5. Stand in front of the same mirror right now. Who are you today? What do you know about your strengths and limitations? How do you feel about yourself now? What is important to you today? What is your relationship with your mate like? How do you organize your daily life? What are your priorities? What is your purpose for living? Gather this present image of you and put it alongside your past image.
6. Step back far enough so you can see both images in the mirror. Visualize how being a cardiac spouse has changed you. What have you learned? How have you weathered the changes? How would you assess your acceptance of what's happened to you? Have you forgiven your mate, yourself? Are you taking care of your most important needs? Are you continuing to mourn your losses and heal your wounds?

Purposeful examination of our images allows us to update them continually as time passes and conditions change. One of the advantages of taking stock and comparing past and present images is that you can appreciate new qualities you've developed in yourself as a response to the cardiac crisis. Claire, who had always described herself as someone "with no head for figures," took over the family finances when her husband, Tim, was hospitalized because of a heart attack. Tim had always paid the bills, balanced the family checkbook, and made all the crucial financial decisions. Claire, busy with her weaving and other crafts, was satisfied to let Tim handle that aspect of their life; she wasn't interested and believed she was incompetent with numbers.

After four months of being the family banker, Claire confessed that she enjoyed keeping the books. She discovered that the more she worked with figures, the more her confidence grew. Tim even called her a "crack bookkeeper." Claire occasionally still characterized herself in the old way, but when she told Tim, he just laughed. He reminded her of all the years she had never even subtracted her checks in the checkbook.

Recognizing your outdated images will help you disengage yourself from them. If you can catch yourself falling back on old images, you can learn to stop. Your mate may be willing to keep an eye out for behavior akin to your old images, to point out when you've limited yourself. Then you can consciously replace the old image with a new one that is more realistic and up to date.

What do you want your new images to be? What qualities do you want to develop? Some qualities a cardiac spouse could use are clarity, wisdom, love, strength, gratitude, humor, and forgiveness.

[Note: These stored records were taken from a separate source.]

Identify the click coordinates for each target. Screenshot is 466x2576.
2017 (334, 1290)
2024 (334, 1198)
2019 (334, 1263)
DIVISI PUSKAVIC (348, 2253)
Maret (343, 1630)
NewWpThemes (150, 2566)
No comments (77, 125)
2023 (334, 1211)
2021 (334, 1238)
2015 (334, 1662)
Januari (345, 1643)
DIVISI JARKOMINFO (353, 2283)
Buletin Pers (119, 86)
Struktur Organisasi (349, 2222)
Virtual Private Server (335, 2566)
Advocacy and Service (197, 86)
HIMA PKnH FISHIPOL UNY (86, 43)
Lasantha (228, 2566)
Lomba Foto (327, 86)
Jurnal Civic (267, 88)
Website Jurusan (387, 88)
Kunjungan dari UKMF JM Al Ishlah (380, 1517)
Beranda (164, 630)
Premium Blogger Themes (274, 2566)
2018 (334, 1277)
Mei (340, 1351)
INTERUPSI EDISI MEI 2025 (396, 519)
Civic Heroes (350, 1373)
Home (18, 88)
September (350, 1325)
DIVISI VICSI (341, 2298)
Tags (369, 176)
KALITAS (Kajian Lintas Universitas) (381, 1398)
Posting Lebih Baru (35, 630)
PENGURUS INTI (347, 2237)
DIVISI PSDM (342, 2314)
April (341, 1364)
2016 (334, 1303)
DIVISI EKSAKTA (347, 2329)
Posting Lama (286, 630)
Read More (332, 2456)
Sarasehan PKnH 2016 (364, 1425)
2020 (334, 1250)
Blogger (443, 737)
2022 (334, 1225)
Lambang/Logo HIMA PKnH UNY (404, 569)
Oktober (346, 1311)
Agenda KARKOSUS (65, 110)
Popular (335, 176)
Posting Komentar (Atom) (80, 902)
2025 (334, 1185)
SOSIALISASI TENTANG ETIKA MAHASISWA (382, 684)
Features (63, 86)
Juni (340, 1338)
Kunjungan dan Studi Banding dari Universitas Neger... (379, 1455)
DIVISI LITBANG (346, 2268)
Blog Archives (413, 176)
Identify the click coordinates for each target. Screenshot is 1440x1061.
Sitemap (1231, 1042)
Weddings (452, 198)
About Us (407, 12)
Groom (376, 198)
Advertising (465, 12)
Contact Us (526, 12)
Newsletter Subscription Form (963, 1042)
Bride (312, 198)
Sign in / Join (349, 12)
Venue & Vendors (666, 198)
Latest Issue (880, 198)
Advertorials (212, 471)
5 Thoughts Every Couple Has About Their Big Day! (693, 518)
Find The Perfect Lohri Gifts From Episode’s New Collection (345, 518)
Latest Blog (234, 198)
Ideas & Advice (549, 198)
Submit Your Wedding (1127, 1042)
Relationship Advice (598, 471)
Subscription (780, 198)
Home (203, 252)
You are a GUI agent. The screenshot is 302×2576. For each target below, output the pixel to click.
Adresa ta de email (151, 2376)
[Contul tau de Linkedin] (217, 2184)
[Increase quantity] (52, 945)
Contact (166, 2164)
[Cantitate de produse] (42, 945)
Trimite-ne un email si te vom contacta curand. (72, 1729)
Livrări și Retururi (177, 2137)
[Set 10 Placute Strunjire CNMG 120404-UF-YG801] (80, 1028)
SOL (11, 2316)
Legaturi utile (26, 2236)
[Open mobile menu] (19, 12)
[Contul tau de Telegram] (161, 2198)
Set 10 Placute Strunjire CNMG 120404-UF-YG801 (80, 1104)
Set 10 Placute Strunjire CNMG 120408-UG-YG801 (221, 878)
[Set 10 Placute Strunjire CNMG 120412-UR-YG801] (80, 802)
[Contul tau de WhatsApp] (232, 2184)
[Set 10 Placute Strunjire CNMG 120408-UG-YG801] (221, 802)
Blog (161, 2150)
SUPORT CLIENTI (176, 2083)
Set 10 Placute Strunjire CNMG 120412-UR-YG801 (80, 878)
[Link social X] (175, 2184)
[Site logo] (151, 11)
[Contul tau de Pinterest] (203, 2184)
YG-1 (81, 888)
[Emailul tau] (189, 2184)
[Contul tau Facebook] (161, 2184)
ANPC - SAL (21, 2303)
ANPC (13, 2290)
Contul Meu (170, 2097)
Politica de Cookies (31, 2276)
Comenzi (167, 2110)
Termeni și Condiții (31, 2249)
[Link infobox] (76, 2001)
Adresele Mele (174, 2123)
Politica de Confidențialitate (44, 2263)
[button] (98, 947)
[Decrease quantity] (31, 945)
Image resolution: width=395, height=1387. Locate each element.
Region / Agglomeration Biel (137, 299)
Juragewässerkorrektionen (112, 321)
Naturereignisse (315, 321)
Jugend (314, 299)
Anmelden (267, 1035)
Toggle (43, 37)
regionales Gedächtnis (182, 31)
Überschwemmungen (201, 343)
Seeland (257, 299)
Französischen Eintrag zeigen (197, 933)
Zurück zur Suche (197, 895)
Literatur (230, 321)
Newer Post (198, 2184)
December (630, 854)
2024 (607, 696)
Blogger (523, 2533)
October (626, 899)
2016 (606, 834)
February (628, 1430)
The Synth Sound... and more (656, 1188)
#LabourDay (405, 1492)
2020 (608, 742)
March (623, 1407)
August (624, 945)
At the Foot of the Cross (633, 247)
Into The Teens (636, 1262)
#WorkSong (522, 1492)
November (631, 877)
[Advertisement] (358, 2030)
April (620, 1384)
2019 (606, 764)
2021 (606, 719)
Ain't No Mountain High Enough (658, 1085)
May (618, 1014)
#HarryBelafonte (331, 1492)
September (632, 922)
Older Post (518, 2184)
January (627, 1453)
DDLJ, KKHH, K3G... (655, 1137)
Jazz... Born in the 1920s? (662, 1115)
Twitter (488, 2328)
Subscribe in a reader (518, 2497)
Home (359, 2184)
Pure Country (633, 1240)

Write the quality you desire most in large letters on a three-by-five-inch card. Colored pens or markers will permit you to choose the right color or your favorite color for the quality. Feel free to add a design that fits the quality you've chosen. Place the card where you will see it often, where it will attract your attention. The refrigerator door and the mirror above my bathroom sink are my favorite places. Look at the word each day to keep the image active in your mind, even when you aren't paying conscious attention. Visualize how you can express the quality in your daily life. When you stop noticing the card, move it to your bedside, or make a new, different colored card with different shaped letters to attract your attention. Keep that reminder in view.

SOME IDEAS TO REMEMBER ABOUT IMAGES

  • Everyone has images.
  • People experience their images differently: some people summon visual pictures, others sense their images.
  • People respond to images as if they were reality.
  • Images influence understanding, attitudes, and actions.
  • Images can affect physical and emotional health.
  • Creating new images requires conscious effort.
  • Lost images need to be mourned.
  • Defining yourself by an outdated image limits who you are and what you can do.
  • Update your images and free yourself!